Tuesday, August 7, 2007

Marie-Antoinette's Sense of Humor



There was so much sadness in her life that we forget that Marie-Antoinette had a genuinely happy disposition and the gift of seeing the droll side of every situation. She loved living and had the ability to laugh at herself. As Chateaubriand said, "She appeared to be enchanted with life."

Once the eighteen year-old queen dressed as a Grey Nun in order to see her busy young husband in his study, quite diligent and intent upon being a good king. Louis did not recognize the "good sister" at first and when he saw her convulsed with laughter, he thought she was ill. It was several minutes before he realized the nun was really his wife.

Another time, at a state banquet, she made pellets out of bread and threw them at Louis across the table. People were shocked, but much more so when she cheered very loud at the horse races on the Bois de Boulogne. Louis had to keep telling her to be quiet.

On the way to a soirée in Paris, Antoinette's coach broke down so she hired a taxi to get to the party on time. "I came in a fiacre!" she gleefully told everyone, but the Parisians did not view the
event with humor. She shocked Paris another time when she rode down the street in a sleigh with her good friend Madame de Lamballe, without an escort.

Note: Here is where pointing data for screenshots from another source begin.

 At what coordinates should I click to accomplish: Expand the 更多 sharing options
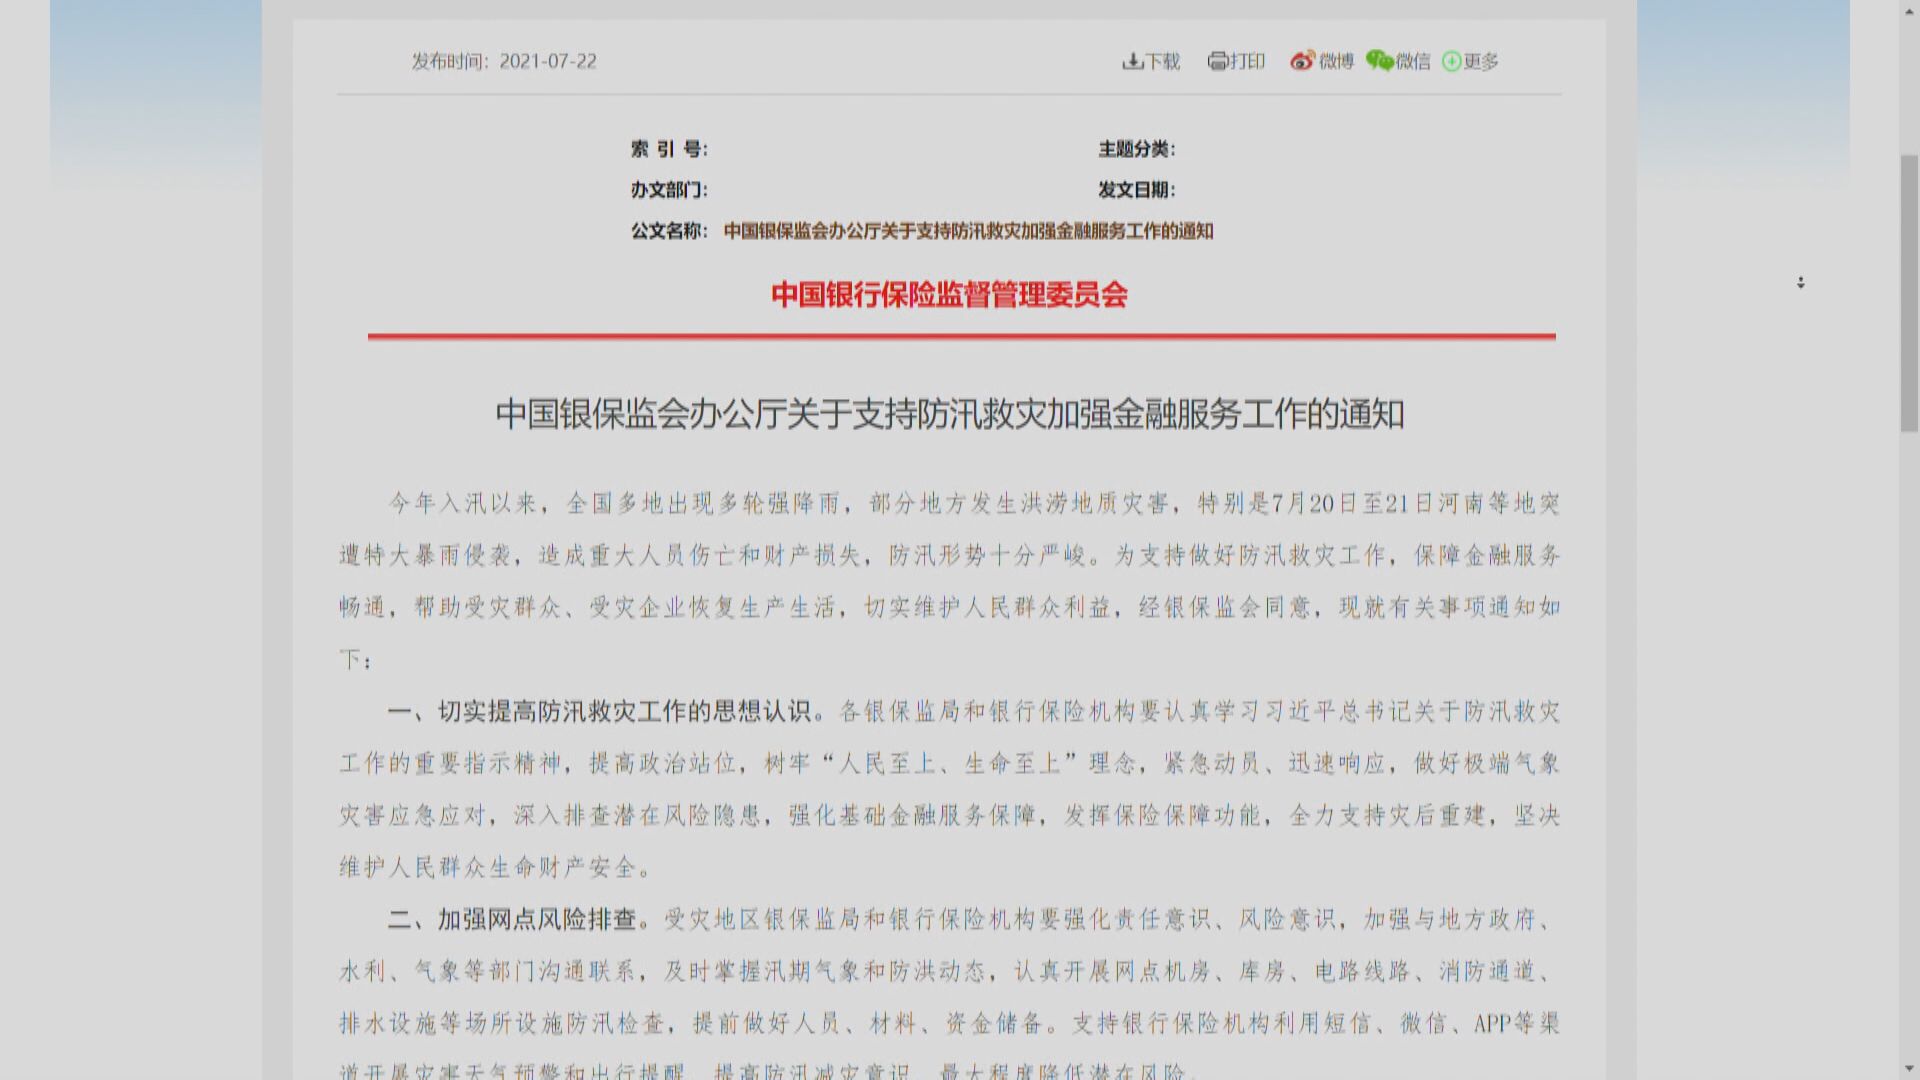1481,62
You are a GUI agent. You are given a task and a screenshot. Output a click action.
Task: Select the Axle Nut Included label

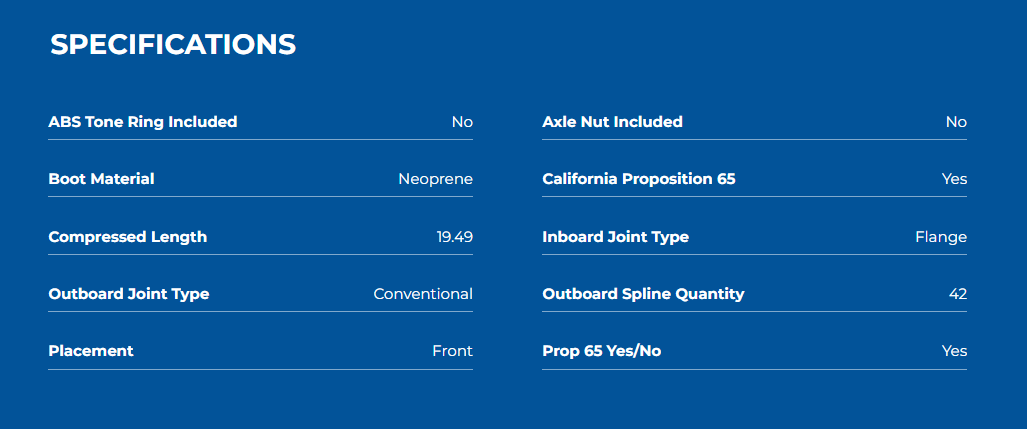coord(612,122)
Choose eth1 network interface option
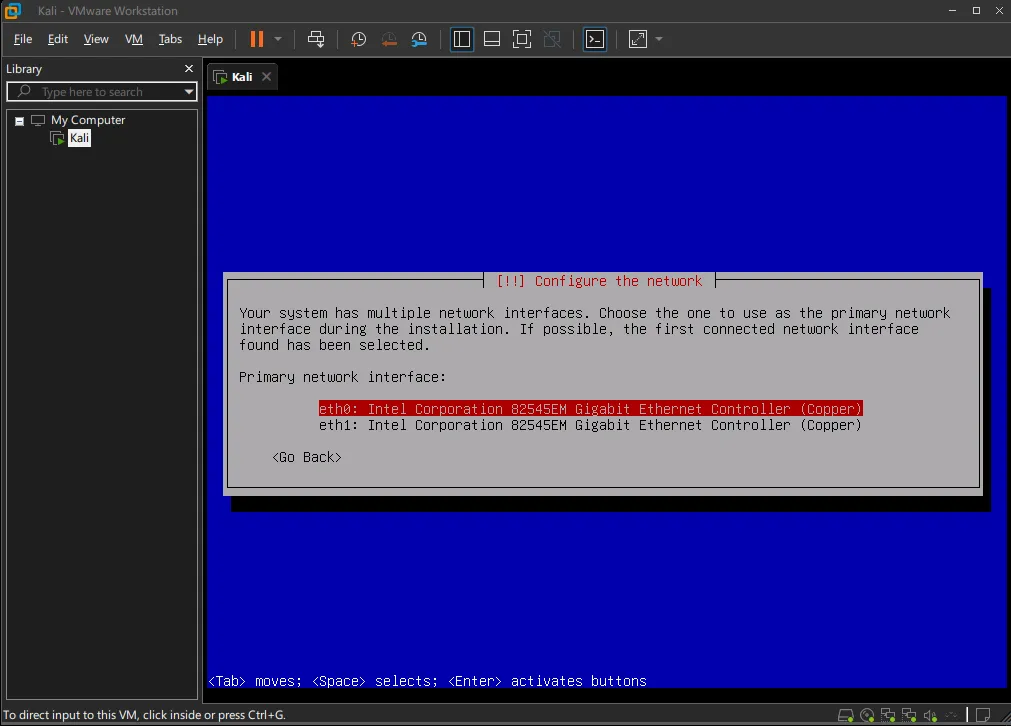1011x726 pixels. coord(590,425)
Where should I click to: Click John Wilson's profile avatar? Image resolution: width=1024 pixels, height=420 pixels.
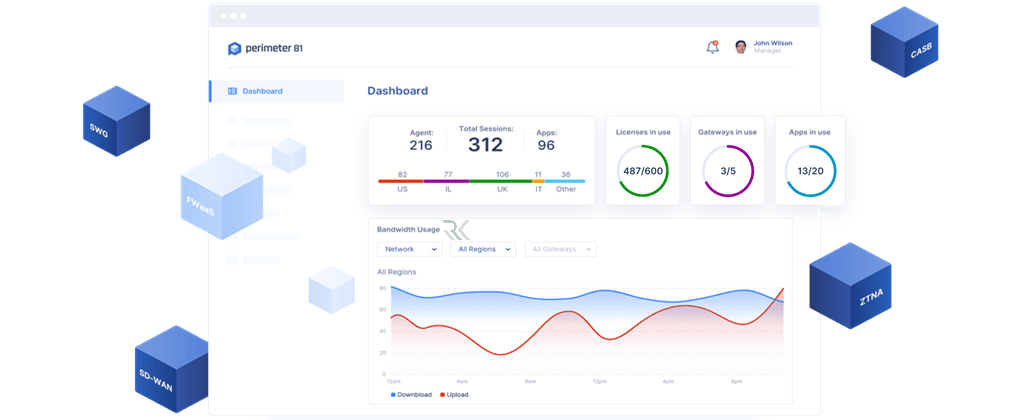[741, 47]
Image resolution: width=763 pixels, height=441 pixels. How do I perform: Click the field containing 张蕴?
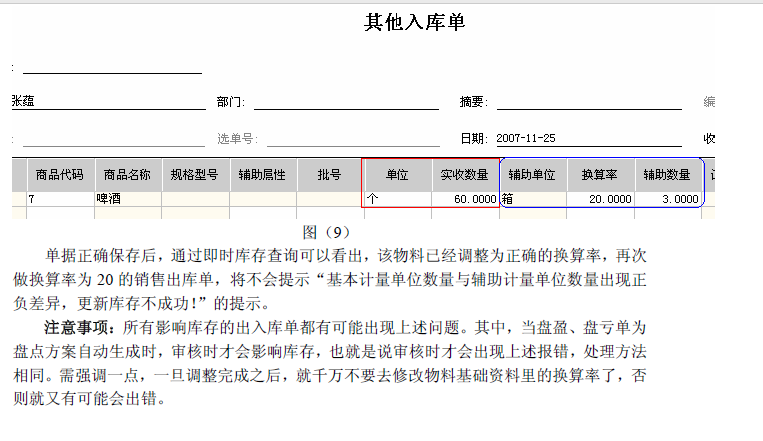(x=108, y=101)
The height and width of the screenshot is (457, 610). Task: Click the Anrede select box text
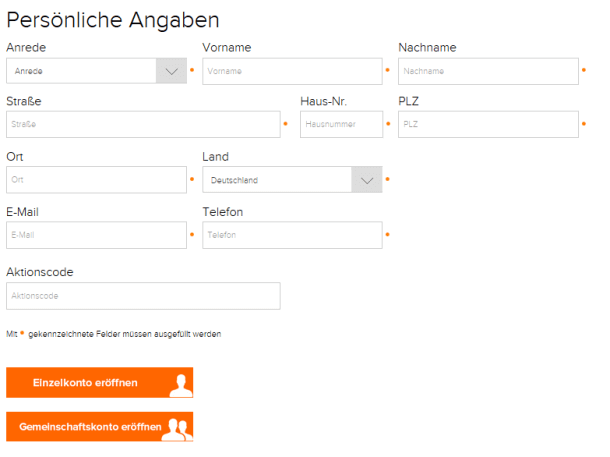click(x=28, y=71)
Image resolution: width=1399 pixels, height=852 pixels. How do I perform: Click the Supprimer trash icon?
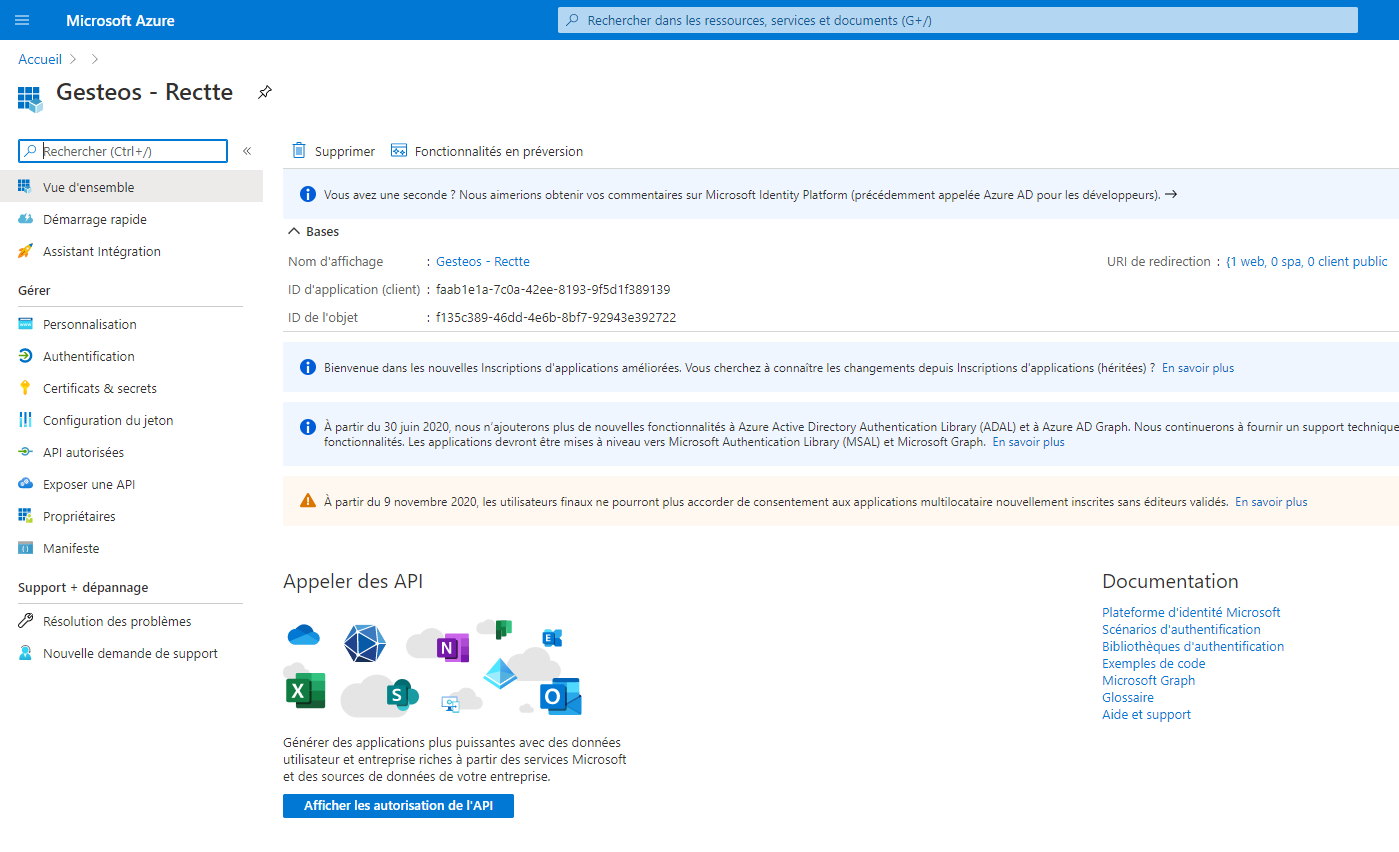299,151
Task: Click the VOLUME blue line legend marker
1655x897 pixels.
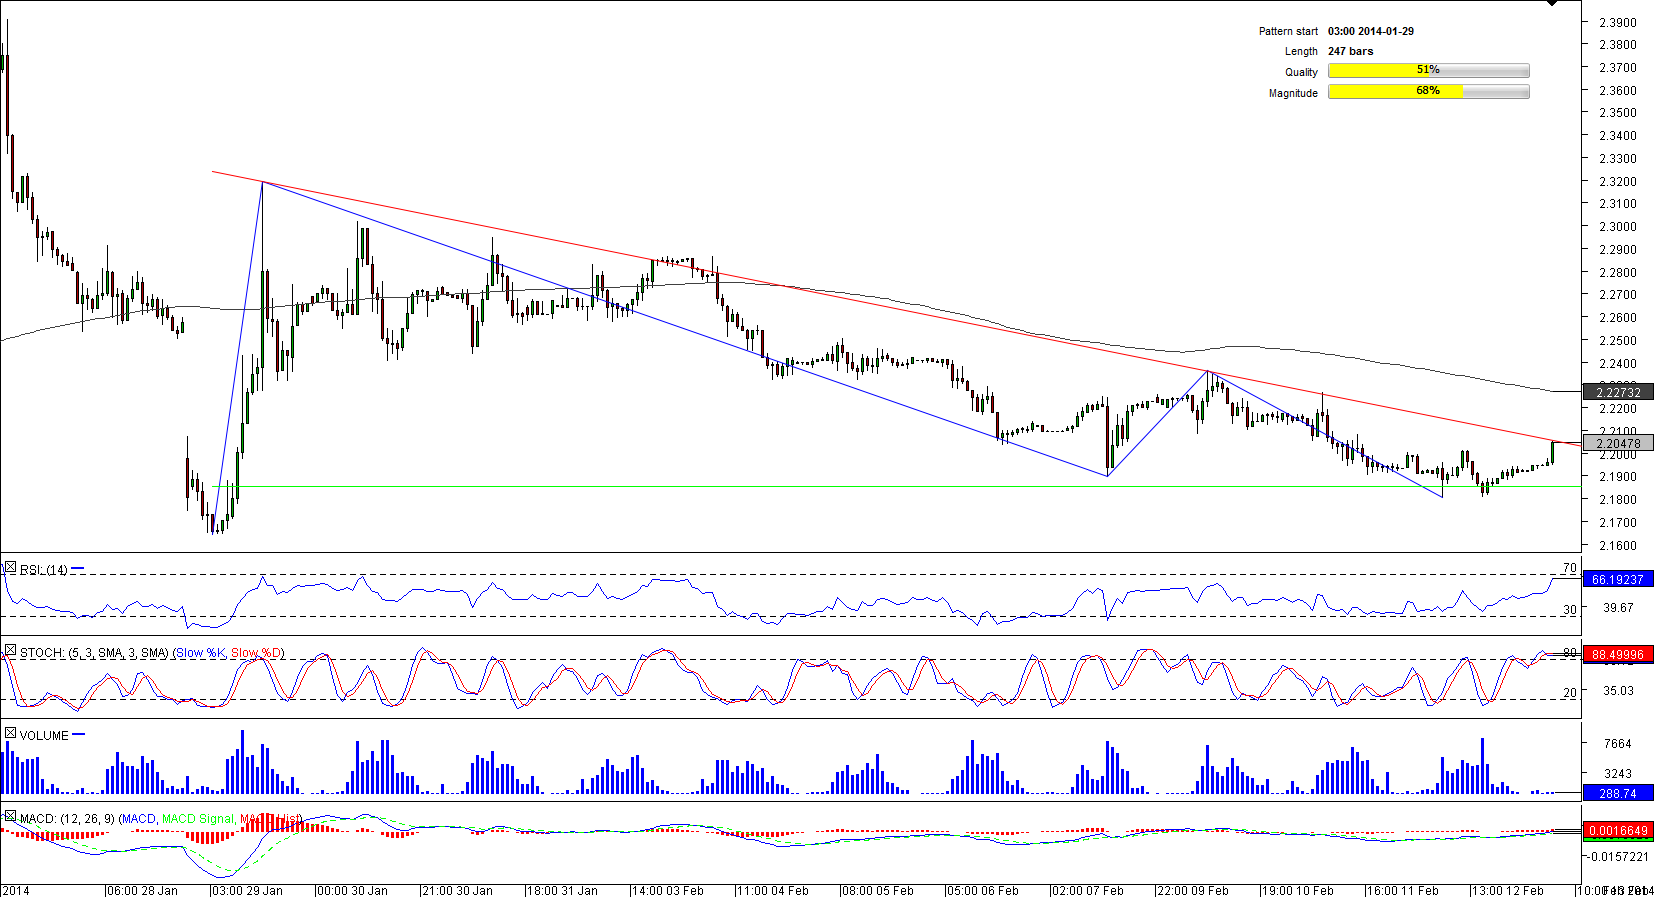Action: pyautogui.click(x=79, y=735)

Young ladies (even if they were married or widowed) were not supposed to be out and about without a chaperone. It was scandalous behavior, indeed.

It is sad that so many of these innocent instances of youthful high spirits were twisted into something vicious by people who did not understand humor that was not obscene or a sense of adventure that was not connected with dangerous intrigues. Few were indifferent to Marie-Antoinette, however. She was either loved with a reverence akin to piety, or hated with a fury.

Her childlike enjoyment of simple pleasures, of gardens, music and small children, was mingled with her compassion for others as well as the growing sorrow that increased with the death of loved ones. Despair never overwhelmed her, however, even amid the final debacles that brought about her murder and the destruction of her little family. Share

3 comments:

Anonymous said...

What a great woman and role model for women and girls of today. I pray she may one day be raised to the Altar.

de Brantigny
unrepentant counter-revolutionary

Anonymous said...

What a wonderful way to view life! Probably one of the reasons she still intrigues people. Public figures have to bear so much scorn from people who would never be able to cope with the same situation if the roles were reversed.

The North Coast said...

People hated her because she made them realize how dreary, rigid, quotidian, colorless, and loveless their own lives were, especially the hidebound members of the court who wasted their useless lives away vying for the right to occupy a tabouret or wear a ribbon of a particular color, and in engaging in endless intrigues. They were probably thinking secretly, why didn't I do that, or why can't i be like her?